DOCUMENT:
begin
Soft codec systems supply a 1394 board for connection to a VTR, but offer no other inputs or outputs. For outputs, any 1394-equipped camcorder or VTR can be used to transcode to analog (composite or Y/C), so you can record the output of your NLE to Hi8, SVHS, BetaSP, or the like in real-time by using a DV VTR or camcorder as a transcoder (of course, you must have your DV machine present to act as the transcoder as there is no non-1394 output available).
However, to bring non-DV material into your soft codec based system, you may first have to dub the material to a DV tape: aside for the DSR-20 none of the 1394-equipped VTRs will transcode from analog inputs to DV "live" without first recording the material to tape. So it can still be done, but it's a two-step process: dub to DV, then capture (or buy a DSR-20 for live transcoding).
In mid-November 1998, Sony introduced a standalone DV/analog transcoder box, the DVMC-DA1. With this box, "live" real-time transcoding of DV to/from analog (composite or Y/C) can be added to a "soft codec" system, making such systems more viable for use with analog sources, and bringing them closer to "hard codec" systems in convenience. These $400 boxes are in short supply in the USA, but ProMax has them or can get them. You can also order them through Akiba Exports in Japan (they accept American Express and wire transfers only, as of November 1998). [Note: the DA1 appears to be discontinued as of June 1999. A more expensive Sony model is in the offing, and ProMax is expected to release a US$1500(?) 1394 to SDI/YUV/Y/C transcoder of their own design in the latter half of the year.]
Buying a system, and paying for it: hard codec systems are not cheap; they run around US$3000 at the present time. You can't just buy them on a whim, and even if you know you're going to use it, it might be difficult to conjure $3000 out of thin air to pay for it (I haven't met anyone getting rich by making video!).
Soft codec systems cost around US$700, which is considerably more affordable for most folks in this market. They're a much better choice if you are cash-poor or aren't sure that DV NLE is for you.
My recommendation? If your time is valuable (you edit video for a living), and looking at tiny onscreen windows is more than just a minor annoyance, you'll be happier in the long run with a hard codec system (you'll be much happier with a realtime, dual-stream system, but these get rater expensive). It's just a bit less tiresome to work with, and faster when you want to import non-DV material. It's also more convenient when sitting there with a client looking over your shoulder, since the onscreen previews are bigger and faster. You don't need to have your camera or DV VTR present to play back to the TV monitor, and if you're a small shop with limited resources and a busy schedule, this can justify the cost of the hard codec: your camera can be out shooting the next show while you edit the current one, and the money you save by not having to buy a VTR as an offboard codec will pay for the hard codec system.
end
INFORMATION PROVIDED:
begin
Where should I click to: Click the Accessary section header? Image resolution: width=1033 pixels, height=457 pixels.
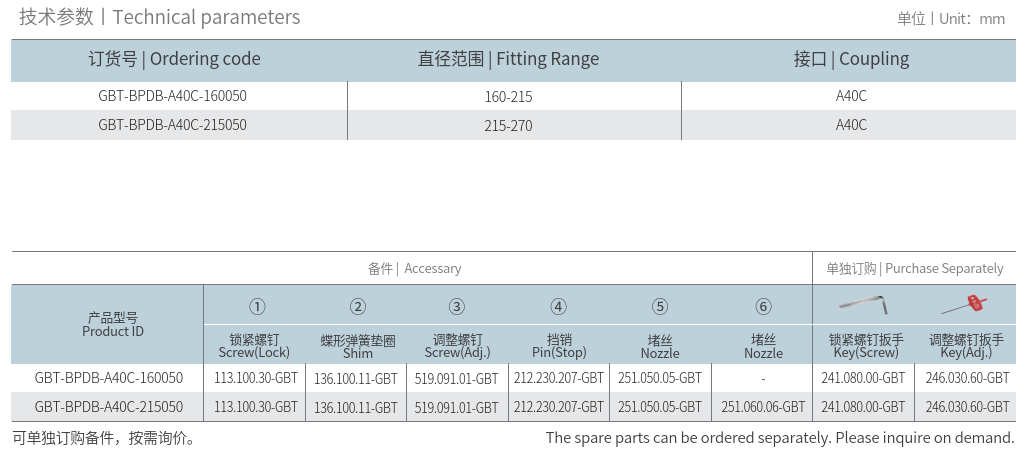(414, 268)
end
REQUIRED WORK:
Transcribe the part of the text on soft and hard codec editing systems that begins at the words "Soft codec systems cost" and ends after "is for you.".

OUTPUT FOR THIS EXERCISE:
Soft codec systems cost around US$700, which is considerably more affordable for most folks in this market. They're a much better choice if you are cash-poor or aren't sure that DV NLE is for you.